So. In your opinion, explaining a "gay union" to a kid is going to be new and alternative information, but less confusing than simply stating - we're married and love each other... Yeah, right. I stand by my original assertion. The children are not the ones confused.


/sigh, your arguments are so flawed, I have a hard time deciding where to "dig in". First off, no, I am not more confused than the child, in point of fact, it would seem you are more confused than me, so what exactly does that say about your level of human nature and basic comprehension if that is your assertion?

Yes, children do need to understand the dynamics of a heterosexual relationship because that is where they came from. They want to know why and how they came to be in existence, where baby's come from and why mommy and daddy "special kiss" and why daddy's and mommy's don't special kiss with them.

They want to know when mommy is pregnant again, how she got that way and what it means for the family and how things are going to work out, is the new baby going to be my brother or sister? Is the new baby going to love me? Are you still going to love me when the new baby comes? Your argument about why children should know about men and women and why they shouldn't know about same sex couples is ridiculous at the very best.

Children are informed about there families, gay couples don't have children and therefore do not teach children, nor have the burden of parenting children or shouldering the responsibility of propagating the human race and before you even DARE say that you do, I would submit, that if left up to the gay community, mankind would die out within 100 years. I don't care how or why you reject my morality when it comes to my children. When you can have your own with your "partner" you are then free to educate them in the manner you most see fit.

Also, did you seriously ask me how gay people act differently from straight people in your last post? I almost feel the need to not even take you seriously after that. I want to have a productive conversation but if you are so far lost in fairy tale land, I am not willing to take the journey to come and bring you back. Think about how utterly silly that question is for just a second.

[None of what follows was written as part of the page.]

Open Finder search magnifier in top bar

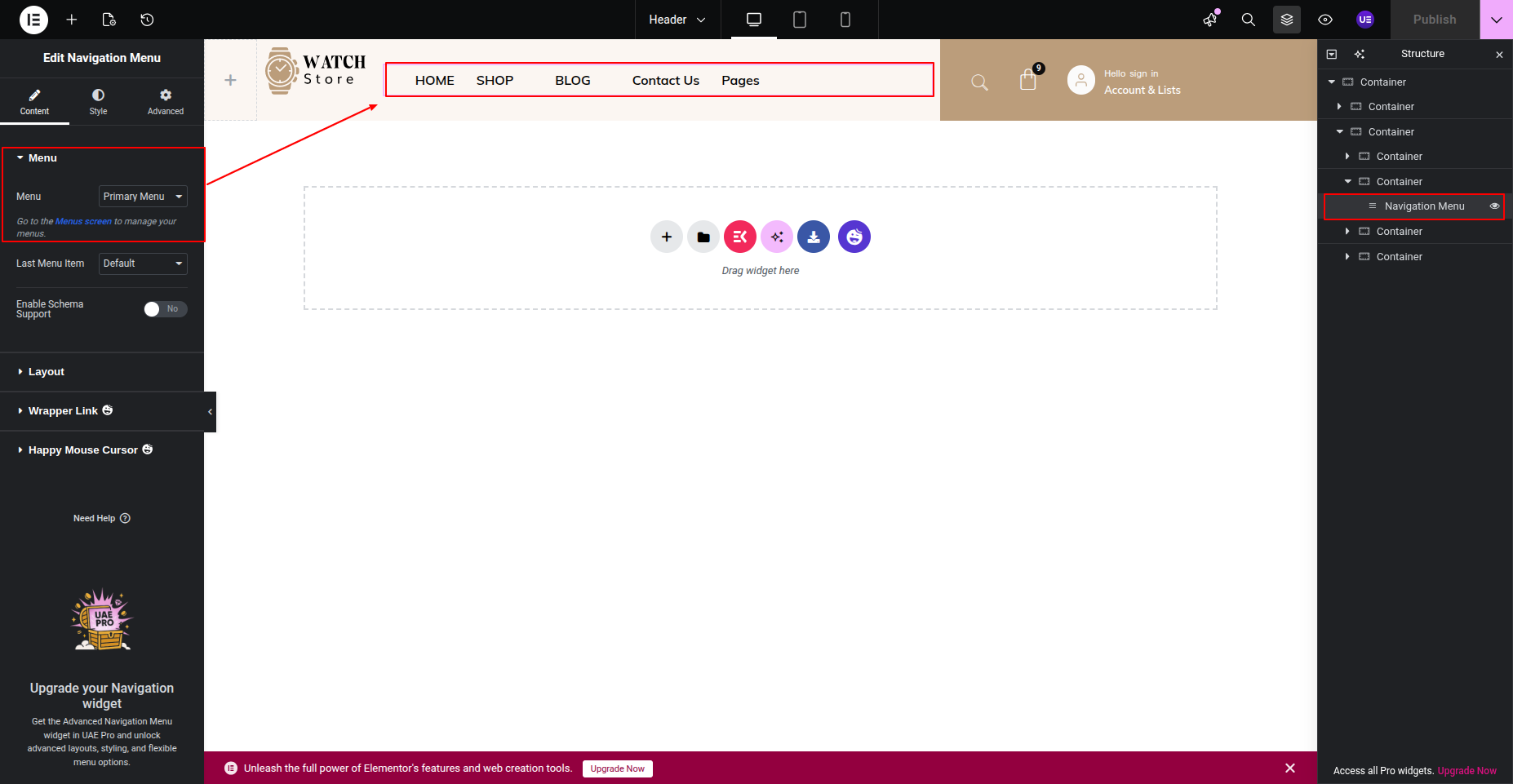pos(1248,20)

I never said to not hold hands or show affection, no child in the world would question this as children are no stranger to affection, I hug and kiss my sons all the time, they wouldn't even see or view this as different if you did not present it to them as being different and beg there future acceptance by nudging them into some form of thought they should not be having at an early age. Seeing, is not the problem, trying to explain to them the complexities of adult relationships without them caring to know is another story.

Saying that I am incorrect about anything I have said is pure make believe. The only thing that is incorrect is your assumption that you have any right or any say in the development in any child that will never be yours. Should you wish children to be directed in your manner of thinking, I would suggest that you first have one.

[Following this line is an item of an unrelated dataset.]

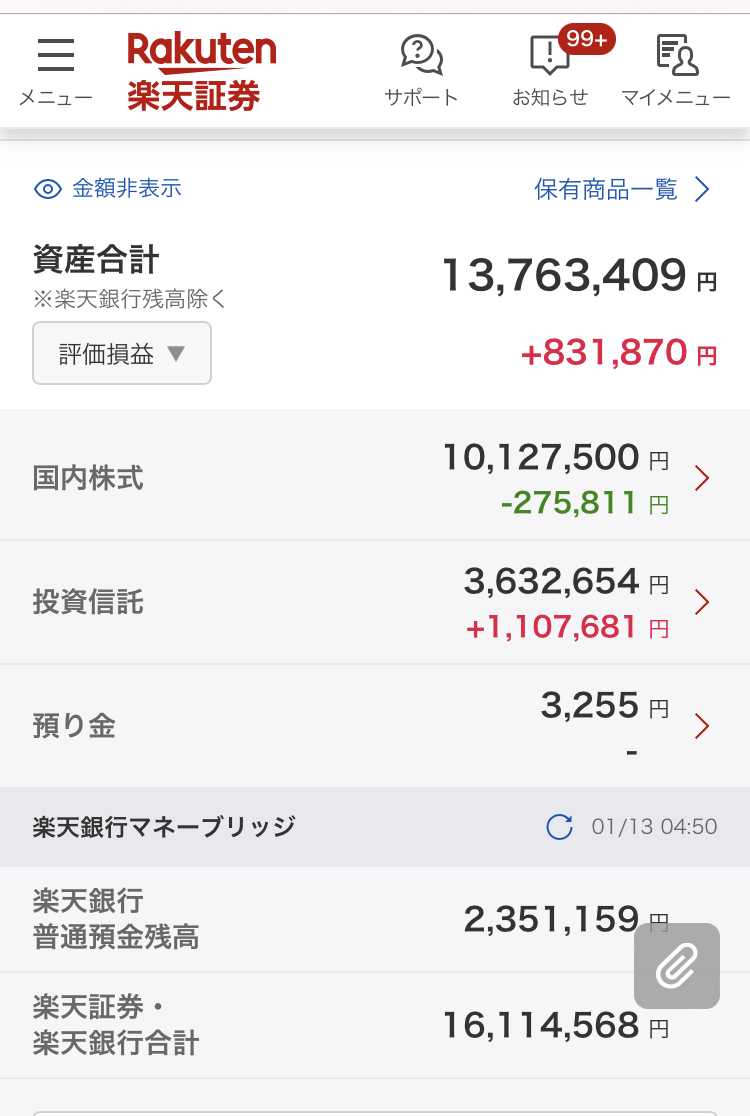Expand 国内株式 row chevron

pyautogui.click(x=702, y=478)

And finally, yes. Explaining to them about a gay union would be difficult and that is exactly the point. Explaining the gay culture as it is today, the agenda, the movement is very complicated and so should it be when we explain it to our children. While there is nothing wrong with being gay, it is a complex subject that shouldn't be dumbed down by simply telling our children........ Yeah, two husbands, totally normal. Sorry.... No.
edit on 13-7-2011 by Helious because: (no reason given)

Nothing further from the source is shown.